Before I finish Part 2 of On Maduro’s Arrest, the Ethics Dunces and Villains Are All In Agreement: What Does This Tell Us? , it is worth noting that one analyst posed the question, “Was it illegal for Trump to arrest Maduro?” to the AI bots ChatGPT and Grok.
ChatGPT, sounding, the inquirer notes, like a typical left-biased law professor, said that the arrest was illegal. It also wrongly stated that Maduro had been legitimately elected and adopted the positions of “international experts” as well as the United Nations Charter.
Grok, however, pronounced the arrest legal, citing the Venezuelan dictator’s illegitimate election, his federal indictment, and the power of the President, as Commander in Chief, to execute criminal warrants abroad.
Just now I asked Google’s bot the same question. It refused to answer, saying only that “The legality of the U.S. operation to capture Nicolás Maduro on January 3, 2026, is a subject of intense debate, with most international legal experts considering it a violation of international law, while U.S. authorities defend it as a law enforcement action.”

I think Google’s answer is the safest, if not the most accurate. It defers the answer to humans, even if a large portion of humans have an agenda-driven answer.
This illustrates perfectly why AI cannot be used ethically in certain professions such as law.
Personally, I don’t give a flying fuck what any kind of AI “thinks” about anything. In my opinion, AI is a intellect sucking black hole and individuals that choose to use it regularly and trust it as some kind of valid knowledge basis are being foolish.
I will say that I enjoy seeing AI getting comparison tested like Jack did for us. It’s especially useful when different AI’s come up with different biased answers to the exact same question(s).
What happens when all the AI’s come up with the exact same biased answers and they’re all incorrect?
I’m of the same mind. I played around with AI as entertainment but I don’t want it helping me with my emails, etc. It is being pushed everywhere. I was checking my UPS delivery with a tracking number and the AI is constantly asking me if I need help. NO. I even told it that it was just an annoying nuisance.
Your comment also reminded me of the story I saw yesterday. “Cops Forced to Explain Why AI Generated Police Report Claimed Officer Transformed Into Frog“. “Heber City, Utah, was forced to explain why a police report software declared that an officer had somehow shapeshifted into a frog.” They use AI to generate police reports from the officer’s body cams. The AI picked up on the movie that was playing in the background, “The Princess and the Frog”
https://futurism.com/artificial-intelligence/ai-police-report-frog
“I hope you’re satisfied! ‘Cause if you ain’t, don’t blame me! You can blame the AI on the other siiiiiide!”
AI simply denotes a category of IT tools, employing machine learning, NLP, computer vision, and other techniques. AI has been used with success to do pattern recognition, facial recognition, diagnostics and drug discovery in healthcare, analysis of security threats, fraud detection in finance, giving personized recommendations at Amazon Netflix and YouTube, automating workflows in the office, generating media content, and chat boxes disseminating information and knowledge.

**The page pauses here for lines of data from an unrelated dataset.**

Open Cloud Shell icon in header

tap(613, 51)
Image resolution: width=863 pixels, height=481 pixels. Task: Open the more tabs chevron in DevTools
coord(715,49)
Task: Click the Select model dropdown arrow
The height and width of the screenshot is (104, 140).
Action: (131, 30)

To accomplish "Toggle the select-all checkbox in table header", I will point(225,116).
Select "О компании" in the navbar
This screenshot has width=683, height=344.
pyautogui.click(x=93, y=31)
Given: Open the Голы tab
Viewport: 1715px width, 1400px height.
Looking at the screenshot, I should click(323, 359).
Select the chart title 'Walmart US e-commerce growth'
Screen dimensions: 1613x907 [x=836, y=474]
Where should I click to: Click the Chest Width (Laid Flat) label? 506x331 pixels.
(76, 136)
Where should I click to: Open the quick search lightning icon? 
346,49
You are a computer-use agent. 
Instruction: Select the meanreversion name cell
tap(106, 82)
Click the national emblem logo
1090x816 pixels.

So AI is a technology that is widely used with success. There is no point in demonizing an entire technology; all technologies have downsides shortcomings and possibilities of abuse. However AI is not ready for prime time or even applicable everywhere. AI tools using LLM need to be trained to do its tasks properly, and need a vast amount of parameters. GPT-3 which was released in 2020 used 175 billion parameters to do its tasks. If the training data used by the AI is biased it will produce bias outputs.